La progression est particulièrement marquée à l’international. La marque enregistre notamment une croissance de 10,7 % en Chine et de 9,2 % aux États-Unis, deux marchés stratégiques pour le développement mondial de la dermo-cosmétique. Cette accélération impose au groupe de renforcer ses capacités de fabrication et de conditionnement afin de répondre à la demande tout en sécurisant ses délais industriels.
L’investissement annoncé à Avène répond directement à cet objectif. Il doit permettre au site de franchir un cap capacitaire, mais aussi d’améliorer l’organisation des flux, l’automatisation des procédés et l’ergonomie des postes de travail. Le projet ne se limite donc pas à une extension immobilière : il traduit une transformation plus large du modèle industriel du groupe.
« Nous sommes fiers d’engager cette nouvelle étape, qui reflète pleinement notre vision industrielle : maintenir notre production en France, où encore 90 % des produits du Groupe sont fabriqués, au plus près de nos racines », souligne Vincent Huraux, directeur des opérations Pierre Fabre.
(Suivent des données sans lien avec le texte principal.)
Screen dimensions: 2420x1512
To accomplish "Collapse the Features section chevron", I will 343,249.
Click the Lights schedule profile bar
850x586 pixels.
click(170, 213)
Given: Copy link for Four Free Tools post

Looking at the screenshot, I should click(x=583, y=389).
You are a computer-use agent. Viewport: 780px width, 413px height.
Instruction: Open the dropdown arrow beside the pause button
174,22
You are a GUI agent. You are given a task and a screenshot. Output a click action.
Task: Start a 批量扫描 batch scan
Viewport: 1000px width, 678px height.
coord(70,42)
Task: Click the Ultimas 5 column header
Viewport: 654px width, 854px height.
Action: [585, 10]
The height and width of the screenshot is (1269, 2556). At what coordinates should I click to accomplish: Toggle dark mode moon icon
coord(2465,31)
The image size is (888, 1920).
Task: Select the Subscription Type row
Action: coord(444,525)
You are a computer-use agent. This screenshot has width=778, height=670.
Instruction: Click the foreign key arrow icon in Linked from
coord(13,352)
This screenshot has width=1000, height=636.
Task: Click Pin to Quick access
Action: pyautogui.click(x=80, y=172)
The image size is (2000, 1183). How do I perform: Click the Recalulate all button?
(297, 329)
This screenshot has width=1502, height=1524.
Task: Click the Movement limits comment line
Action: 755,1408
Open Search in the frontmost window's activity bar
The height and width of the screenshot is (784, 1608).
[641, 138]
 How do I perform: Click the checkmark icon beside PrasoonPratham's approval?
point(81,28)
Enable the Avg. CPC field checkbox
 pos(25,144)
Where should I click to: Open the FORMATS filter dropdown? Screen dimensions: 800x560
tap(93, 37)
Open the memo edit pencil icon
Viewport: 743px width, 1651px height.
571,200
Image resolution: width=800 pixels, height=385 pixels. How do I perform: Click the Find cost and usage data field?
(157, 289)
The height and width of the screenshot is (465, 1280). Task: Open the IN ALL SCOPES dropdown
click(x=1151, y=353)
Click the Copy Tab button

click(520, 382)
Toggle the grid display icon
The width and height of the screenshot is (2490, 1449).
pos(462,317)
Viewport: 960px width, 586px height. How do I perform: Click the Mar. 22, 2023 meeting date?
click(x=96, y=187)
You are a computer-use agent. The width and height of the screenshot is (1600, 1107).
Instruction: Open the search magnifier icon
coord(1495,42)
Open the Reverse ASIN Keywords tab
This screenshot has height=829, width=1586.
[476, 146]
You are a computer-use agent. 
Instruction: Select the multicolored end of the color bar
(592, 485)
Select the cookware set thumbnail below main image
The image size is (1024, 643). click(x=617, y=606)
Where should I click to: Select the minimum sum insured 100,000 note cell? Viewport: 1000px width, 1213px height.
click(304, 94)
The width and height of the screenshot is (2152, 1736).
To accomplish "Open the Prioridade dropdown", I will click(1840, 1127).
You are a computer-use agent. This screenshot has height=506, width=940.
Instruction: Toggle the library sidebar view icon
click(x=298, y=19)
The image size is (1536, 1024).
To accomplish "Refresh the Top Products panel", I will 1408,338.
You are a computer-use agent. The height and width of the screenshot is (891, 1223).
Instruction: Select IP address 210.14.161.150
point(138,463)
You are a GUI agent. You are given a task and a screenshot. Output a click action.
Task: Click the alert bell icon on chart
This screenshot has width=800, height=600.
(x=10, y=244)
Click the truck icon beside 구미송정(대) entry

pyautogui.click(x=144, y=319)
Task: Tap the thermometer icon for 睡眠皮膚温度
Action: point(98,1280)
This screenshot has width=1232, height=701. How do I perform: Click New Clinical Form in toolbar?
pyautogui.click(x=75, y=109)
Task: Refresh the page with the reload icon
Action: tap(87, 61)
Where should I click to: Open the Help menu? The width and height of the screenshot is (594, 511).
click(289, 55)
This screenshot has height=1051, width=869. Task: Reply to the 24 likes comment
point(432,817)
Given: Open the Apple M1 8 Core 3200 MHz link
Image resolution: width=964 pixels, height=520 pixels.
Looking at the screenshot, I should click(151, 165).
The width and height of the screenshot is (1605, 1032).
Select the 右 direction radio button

Selon lui, ce choix industriel permet à la fois de renforcer l’autonomie du groupe, de soutenir l’économie locale et d’accompagner le rayonnement international de la marque Eau Thermale Avène.
Avène, un site emblématique au cœur de l’histoire de la marque
Implantée au plus près de la source et de la station thermale, l’usine d’Avène occupe une place particulière dans l’histoire et dans l’organisation industrielle des Laboratoires Pierre Fabre. Le site concentre la fabrication, le conditionnement et un magasin de stockage, complétés par deux plateformes logistiques externes.
Depuis 2010, près de 90 millions d’euros ont déjà été investis dans cette unité industrielle, qui emploie aujourd’hui 330 collaborateurs. L’usine produit chaque année environ 100 millions de produits finis, grâce à neuf plateformes de fabrication, une plateforme de fabrication stérile et douze lignes de conditionnement.
Cette implantation héraultaise est également un marqueur fort de l’ancrage régional de Pierre Fabre. Né et développé en Occitanie, le groupe conserve une part majeure de sa production en France. Le projet annoncé à Avène confirme cette stratégie industrielle, dans un contexte où la localisation des capacités productives, la maîtrise des chaînes d’approvisionnement et la compétitivité des sites français restent des enjeux clés pour les entreprises de santé et de cosmétique.
Des technologies de pointe au service de la dermo-cosmétique
Le site d’Avène se distingue par plusieurs savoir-faire industriels rares. L’usine maîtrise notamment la fabrication et le conditionnement de produits dits « cosmétiques stériles », reposant sur des procédés sans conservateur. Cette technologie constitue l’un des éléments différenciants de la marque sur le marché mondial de la dermo-cosmétique.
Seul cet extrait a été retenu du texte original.